Seven-level standard solutions spiked into blank zebrafish homogenate were used to construct the calibration curves. The linear ranges of each compound are listed in Table 3. Method validation was completed according to guidelines for the validation of bioanalytical methods (US Department of Health and Human Services, 2001; CHMP, 2012). The intra- and inter-day precision values did not exceed ±15% and the stability was within ±15%.
Comparison of Toxicity of Cefazolin Impurities in Zebrafish Embryonic Development
The teratogenic rate, mortality, and abnormal phenotypes of the zebrafish caused by cefazolin and its impurities during embryo development are shown in Figure 2. Further analysis of the correlation between the structures and toxicity can be seen in Table 4. The first group of impurities had the basic structural unit of cefazolin sodium. The abnormal phenotypes of impurity F (the 3-side chain structure unit MMTD) are as follows: the body becomes transparent and yellow, the body length shortens, the axis bends, and the embryonic notochord is seriously twisted in an “S” shape. The teratogenic phenotypes of impurity A (the 7-side chain structure unit TAA) are pericardial edema, blood pool, and slight trunk bending. The teratogenic phenotypes of impurity G (the mother ring structure, 7-ACA) are the smaller head and eyes, poor transparency, and the short body.

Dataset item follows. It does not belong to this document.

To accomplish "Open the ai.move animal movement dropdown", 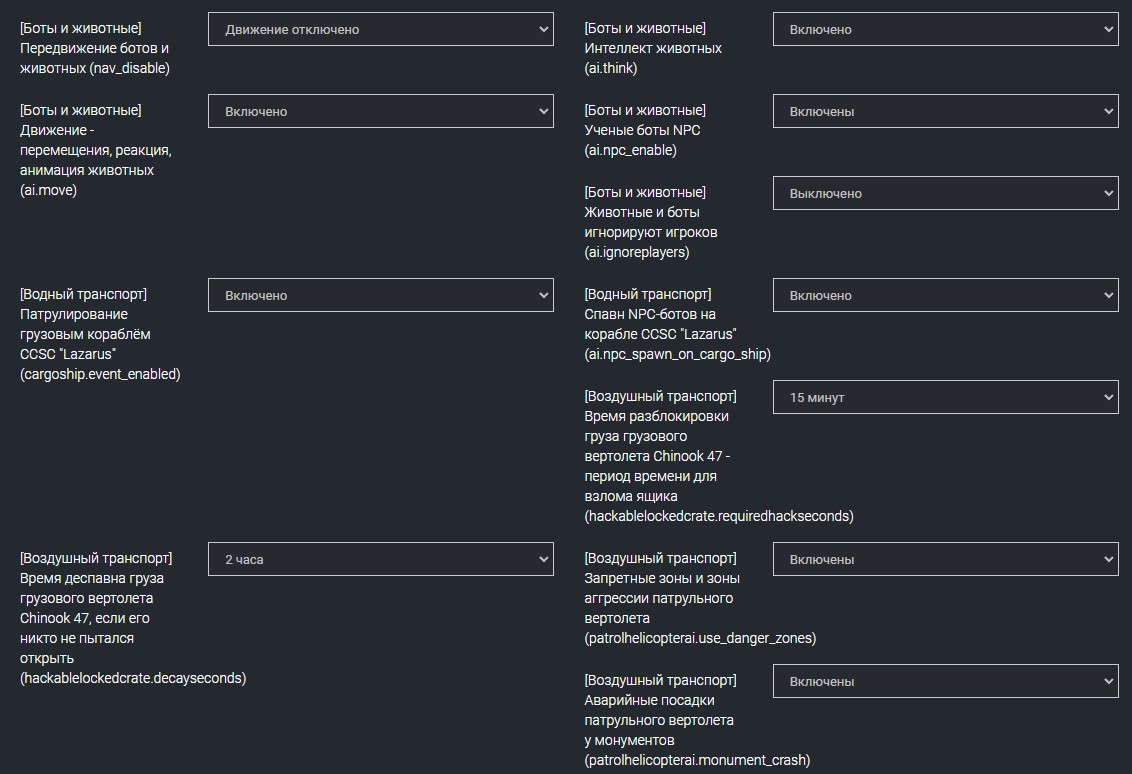I will pos(380,110).
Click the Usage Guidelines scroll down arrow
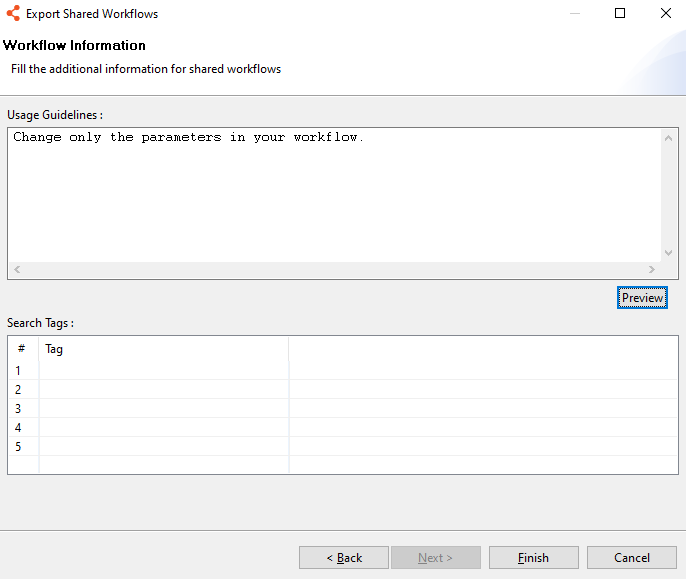This screenshot has height=579, width=686. point(669,253)
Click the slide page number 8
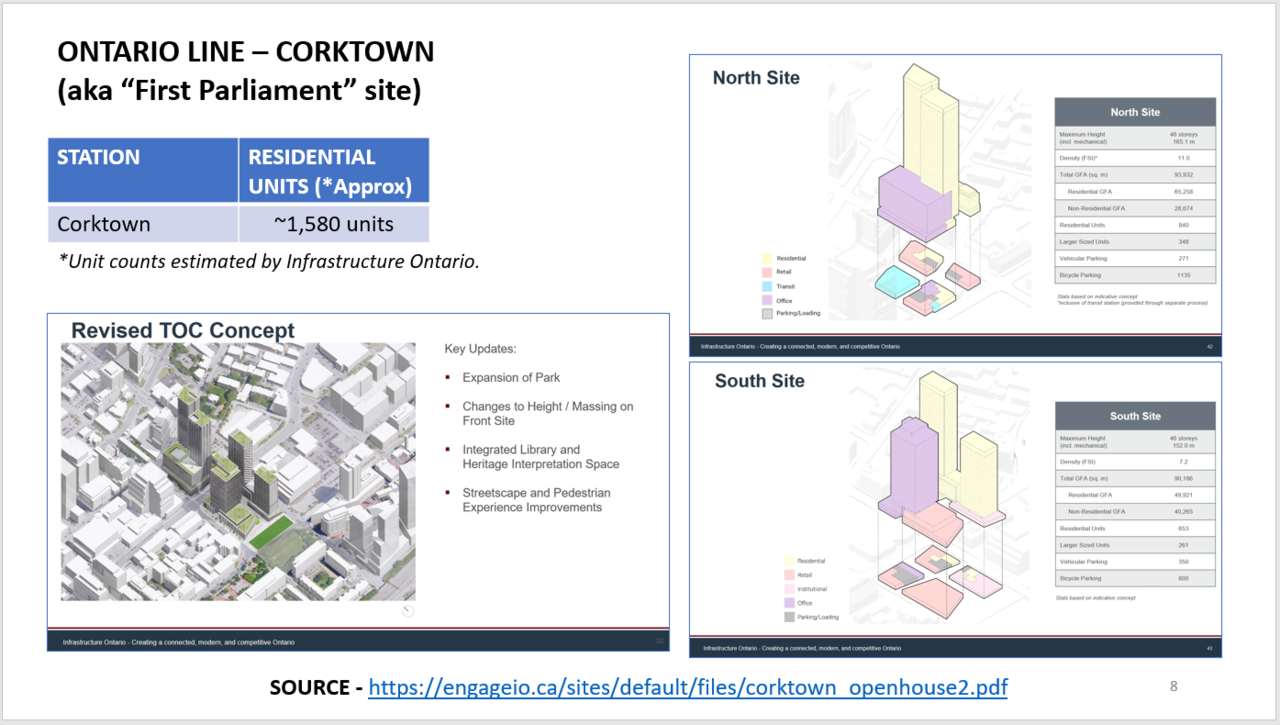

Figure 2. Effect of Cefazolin and its impurities on zebrafish embryotoxicity. (A) Comparison of effects of Cefazolin and its impurities A, F and G on zebrafish embryonic development in teratogenesis and lethality. (B) Abnormal Phenotypes of zebrafish embryos treated by Cefazolin and its impurities A, F, and G. WT, a wild type embryo as a normal control. The scale bars indicate 430 μm.
Drug concentration in vivo was analyzed as 50% of the embryos showed a toxic reaction. The toxic concentration of 50% (TD50) of impurity A was 1,000 times higher than impurity F. The in vivo drug concentration of impurity A was about 50 times higher than impurity F under TD50 concentration exposures, indicating that impurity F was more easily absorbed by the embryo than impurity A and its toxicity was about 50 times higher than impurity A. Similarly, the TD50 of impurity G was about 300 times greater than impurity F, but it's in vivo drug concentration was similar to impurity F, suggesting that “low toxicity” of impurity G in the embryo testing probably resulted from being less easily absorbed than impurity F. Based on Table 4, under TD50 concentration exposures, the order of contents in vivo is impurity A > impurity F > impurity G, and the order of absorption capacity in vivo is impurity F > impurity A > impurity G in the group 1 impurities. The results indicated that the impurities F is more potent embryotoxins than other impurities and impurities G is clearly less potent than other impurities.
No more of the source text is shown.